■ Short task 1:
Answer these questions using the Univar filing excerpt below, giving each answer on its own line marked with the matching letter.
(a) What title does Gary E. Pruitt hold?
(b) What exhibit number does the exhibit index give the Power of Attorney?
(c) How many shares of common stock are being registered on Form S-8?
■ Short task 2: In the Univar filing excerpt below, rewrite the paragraph beginning "We have acted as counsel" as a short bulleted list that keeps its main facts.

■ Text excerpt:
□ □ □ □ □

Signature               Title                                 Date

/s/ James W. Bernard    President, Chief Executive Officer,   August 1, 1994
                        Director (Principal Executive Officer)

/s/ Gary E. Pruitt      Vice President-Finance and Treasurer  August 1, 1994
                        (Principal Financial and
                        Principal Accounting Officer)


Sjoerd D. Eikelboom   )
Richard E. Engebrecht )
Roger L. Kesseler     )                       By: /s/ William A. Butler
Curtis P. Lindley     )                       Attorney in Fact
N. Stewart Rogers     )      Each as          Pursuant to Power of
Attorney
Robert S. Rogers      )      Director         Dated June 23, 1994
Andrew V. Smith       )
William K. Street     )
Roy E. Wansik         )                       Dated August 1, 1994
Nicolaas J. Westdijk  )
James H. Wiborg       )

EXHIBIT INDEX

        Exhibit Number                  Description

            4                           Amended and Restated Univar
                                        Corporation
                                        Stock Purchase Plan **

            5                           Opinion of Counsel regarding
                                        legality

            23.1                        Consent of Counsel (included in
                                        Exhibit 5)

            23.2                        Consent of Independent Public
                                        Accountant

            24                          Power of Attorney


** Incorporated by reference to copy filed with Registration Statement
on Form S-8, File No. 33-34697.


                                 EXHIBIT 5 AND 23.1

           OPINION OF COUNSEL REGARDING LEGALITY AND CONSENT OF COUNSEL


                               Preston Gates & Ellis
                                     Attorneys


                                    August 1, 1994


Univar Corporation
6100 Carillon Point
Kirkland, Washington 98033

     Re: Univar Corporation Stock Purchase Plan

Gentlemen:

     We have acted as counsel to Univar Corporation (the "Company") in
connection with the registration with the Securities and Exchange
Commission on Form S-8 of 400,000 shares of the Company's common stock,
$.33-1/3 par value, which will be purchased by participants in the above-
referenced plan (the "Plan") in open market transactions effected by a
broker on their behalf.  In connection with that registration, we have
reviewed the proceedings of the Board of Directors of the Company
relating to the registration and proposed purchase of the common stock,
the Certificate of Incorporation of the Company and all amendments
thereto, the Bylaws of the Company and all amendments thereto, and such
other documents and matters as we have deemed necessary to the rendering
of the following opinion.

□ □ □ □ □

■ Record list:
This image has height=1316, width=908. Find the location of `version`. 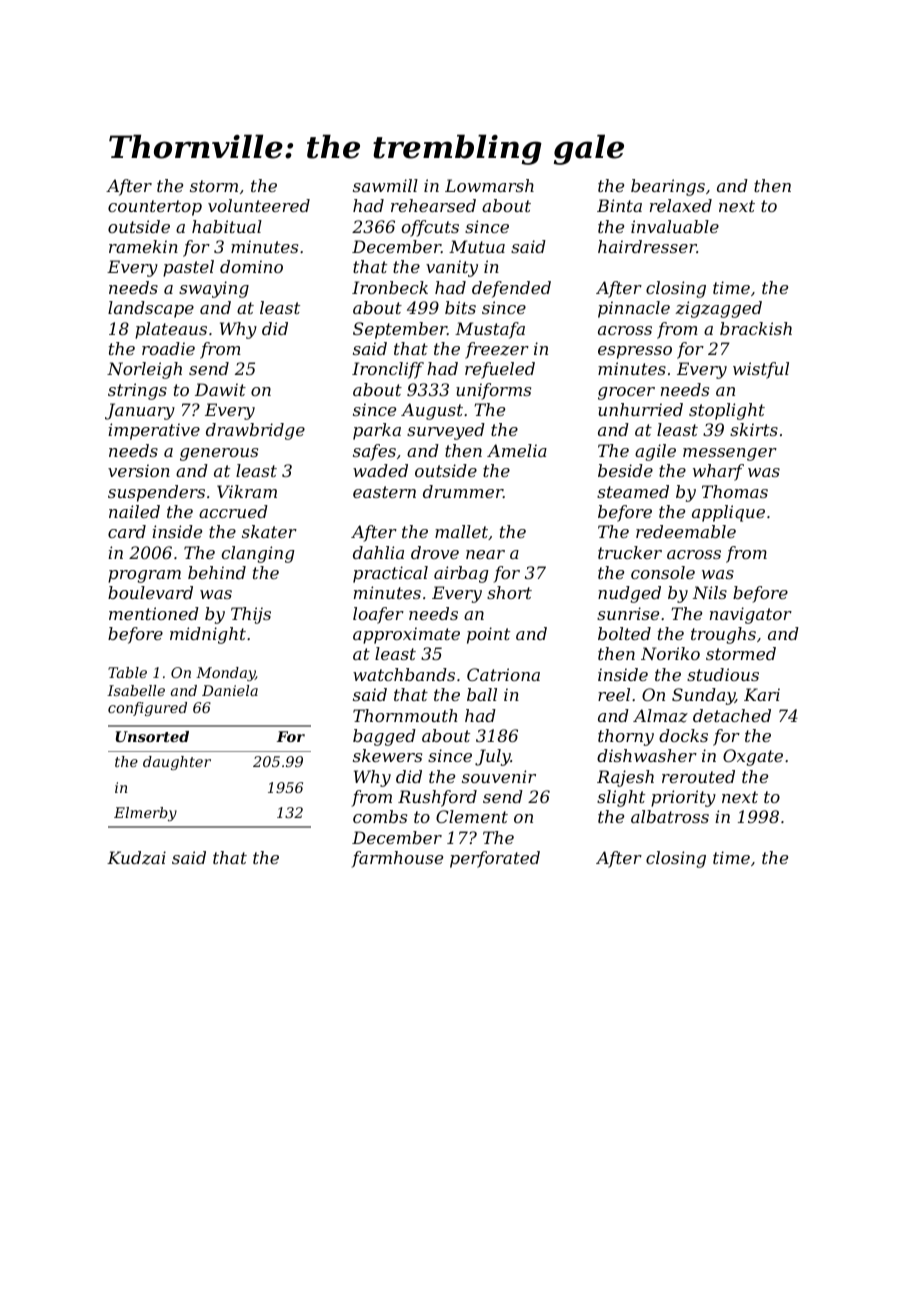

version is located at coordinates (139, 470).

□ □ □ □ □

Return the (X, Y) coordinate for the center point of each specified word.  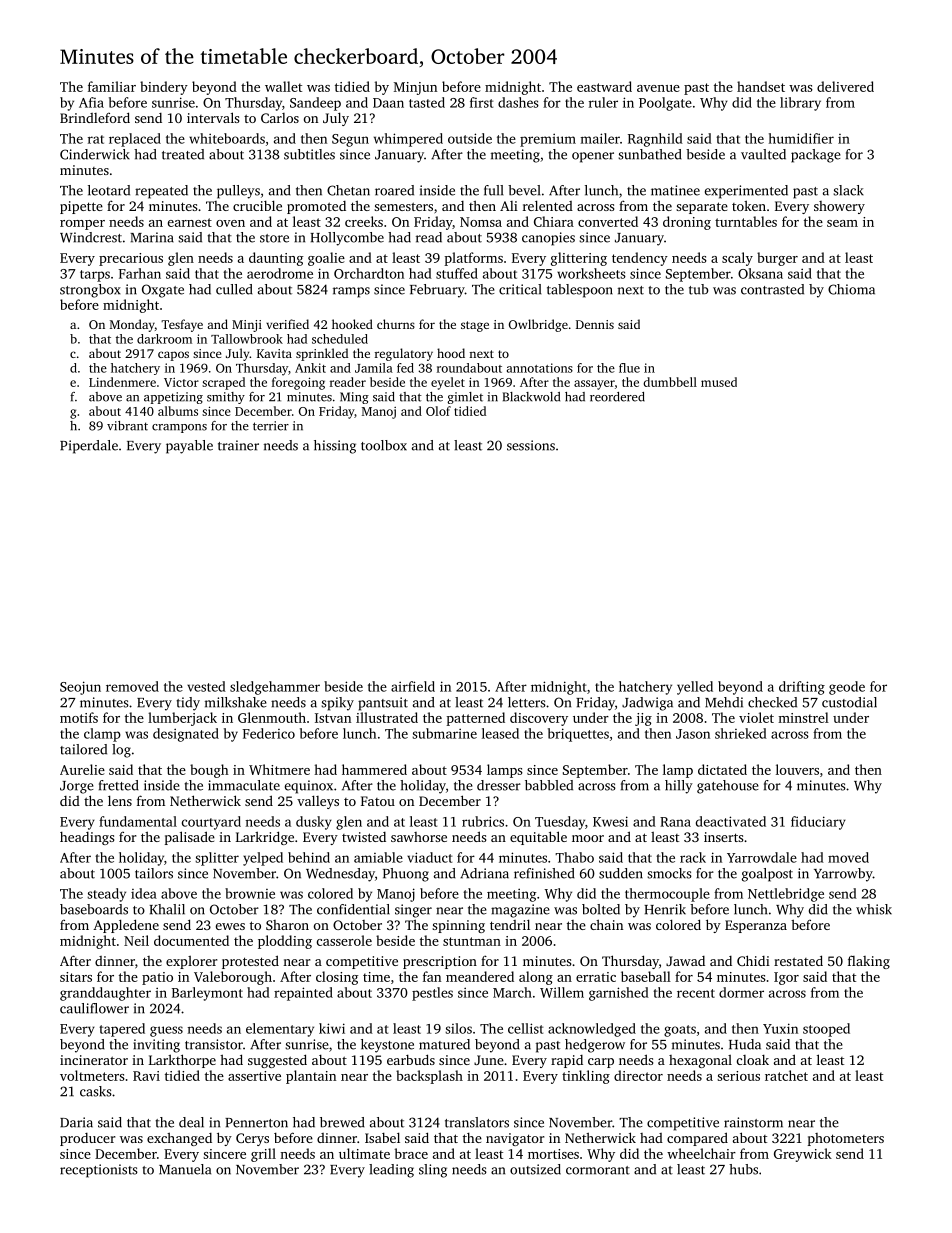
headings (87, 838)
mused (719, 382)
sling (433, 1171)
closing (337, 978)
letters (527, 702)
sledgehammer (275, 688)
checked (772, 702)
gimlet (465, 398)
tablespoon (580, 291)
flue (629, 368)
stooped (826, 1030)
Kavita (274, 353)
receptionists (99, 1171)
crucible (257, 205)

□ □ □ □ □

■ Written solution 1:
(a) Vice President-Finance and Treasurer (Principal Financial and Principal Accounting Officer)
(b) 24
(c) 400,000 shares

■ Written solution 2:
- The firm acted as counsel to Univar Corporation (the "Company") for the registration with the Securities and Exchange Commission on Form S-8.
- The registration covers 400,000 shares of the Company's common stock, $.33-1/3 par value.
- Participants in the Univar Corporation Stock Purchase Plan (the "Plan") will buy the shares in open market transactions that a broker carries out on their behalf.
- For the registration, the firm reviewed:
  - the Board of Directors' proceedings on the registration and proposed purchase of the common stock
  - the Certificate of Incorporation and all its amendments
  - the Bylaws and all their amendments
  - any other documents and matters it deemed necessary to give its opinion